I was in a bar in Stiges (yeah - still hung on that particular adventure) and I got chatting to this artist fella called Fiacre O'Rafferty. He described himself, in a croaky Canadian voice, his eyes watery from too much beer, as "the last of a dying breed - a bohemian artist."

We spent much of the evening talking about art and creativity. Fiacre lives in a one room studio on a cliff top above the sea. He has hard times and good times, "Sometimes I'm so poor I can't eat that day, but then I go outside and look across the sea and I don't care," he said. Then added his life's philosophy, "If I can't have it, I don't want it."

Fiacre has taken the plunge. He is living his life. His art. Sure you can scoff... 60s drop out, hippy, dreamer... whatever... drugged up to the eyeballs and off his face or not, he was doing what he wanted to do and was doing it everyday. Creating.

I asked him how it was that he came to have the courage to take that leap... how he could let his art consume him, how he had managed to give up the kind of life most of us cling too, no matter how unhappy we are? And he started to cry.

His sister had died. And from that moment on he had decided to follow his own path and do exactly as he needed to do, he told me.
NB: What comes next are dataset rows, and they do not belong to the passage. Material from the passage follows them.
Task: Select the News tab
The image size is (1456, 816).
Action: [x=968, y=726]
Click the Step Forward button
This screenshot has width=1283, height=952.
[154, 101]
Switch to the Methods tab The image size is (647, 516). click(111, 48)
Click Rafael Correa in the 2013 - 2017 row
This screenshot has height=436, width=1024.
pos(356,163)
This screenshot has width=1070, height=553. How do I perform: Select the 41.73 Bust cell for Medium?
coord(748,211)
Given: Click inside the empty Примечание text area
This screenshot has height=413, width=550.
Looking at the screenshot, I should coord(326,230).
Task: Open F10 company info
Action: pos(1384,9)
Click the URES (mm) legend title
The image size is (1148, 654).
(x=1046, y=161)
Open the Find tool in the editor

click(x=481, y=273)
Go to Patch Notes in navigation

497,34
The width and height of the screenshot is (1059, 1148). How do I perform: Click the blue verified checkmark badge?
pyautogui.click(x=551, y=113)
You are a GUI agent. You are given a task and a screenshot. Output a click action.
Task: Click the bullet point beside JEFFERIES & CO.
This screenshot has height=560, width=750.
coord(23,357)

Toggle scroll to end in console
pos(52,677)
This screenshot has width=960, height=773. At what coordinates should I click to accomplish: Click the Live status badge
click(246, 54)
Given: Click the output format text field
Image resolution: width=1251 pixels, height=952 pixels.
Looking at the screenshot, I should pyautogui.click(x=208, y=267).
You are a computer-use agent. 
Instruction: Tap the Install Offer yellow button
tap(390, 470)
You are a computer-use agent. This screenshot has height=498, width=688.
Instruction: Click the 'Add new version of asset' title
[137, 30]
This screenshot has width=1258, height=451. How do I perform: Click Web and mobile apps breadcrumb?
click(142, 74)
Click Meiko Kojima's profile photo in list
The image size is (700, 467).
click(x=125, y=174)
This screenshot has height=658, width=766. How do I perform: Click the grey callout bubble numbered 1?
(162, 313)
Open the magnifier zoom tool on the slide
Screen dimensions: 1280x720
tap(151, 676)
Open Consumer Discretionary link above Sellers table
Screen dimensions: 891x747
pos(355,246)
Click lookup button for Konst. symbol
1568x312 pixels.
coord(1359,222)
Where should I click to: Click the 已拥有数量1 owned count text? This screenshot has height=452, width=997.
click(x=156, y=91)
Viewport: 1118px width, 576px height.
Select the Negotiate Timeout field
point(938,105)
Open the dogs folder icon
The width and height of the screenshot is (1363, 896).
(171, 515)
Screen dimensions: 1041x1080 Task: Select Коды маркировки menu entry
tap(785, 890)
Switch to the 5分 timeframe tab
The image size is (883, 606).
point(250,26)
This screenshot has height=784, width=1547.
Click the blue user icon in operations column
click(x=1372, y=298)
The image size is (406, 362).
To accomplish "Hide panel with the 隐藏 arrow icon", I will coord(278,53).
I told him that I wrote. That I was a writer. I told him that sometimes I wanted to take the plunge - not give everything up and go live in a room on a clifftop above the sea (though the urge does come and go) - but to let my writing take hold, to become immersed in it as he does with his art. But that its fear that holds me back. I'm frightened of letting go, and frightened to lose myself in the word.

Later on, I met this sexy skin head bloke in a darkened bar and ended up having sex in a backroom. Never done that before. It was - different.

I left Spain buzzing with life, feeling like some kind of flame had been ignited in me. But as the days of this last week have passed by, I've begun to wonder if that flame was an illusion. Or just a spark. Of if it still burns inside, just not as brightly.

It's Saturday night. I've given up the chance to go for an all-nighter in Manchester and am here in my Tod garret instead, looking at blokes on the internet, remembering last week, drinking day-old red wine. And I'm not sure what I should be doing. What does it mean to live?

Is it to abandon all sense of what "should be done" and just go with your instincts? Rush off to Manchester and go to some all night bar... Look for some bloke and some fun... Get drunk... Spend too much money.. Write bleary eyed on the first train home about life and passion...

Or is to push on, through all the middling shit, through one adventure to the next, to try and find something substantial in all these lights? Even if that feels like not living sometimes, but rather, waiting for life to begin again with the start of another adventure?

Or is it neither of these... My flat is warmer than it has been for months. This is the first weekend I've had in ages. I've got candles burning and some of my favourite tunes playing... Aimee Mann "It's not going to stop, till you wise up..." And I'm OK. I'm really quite OK.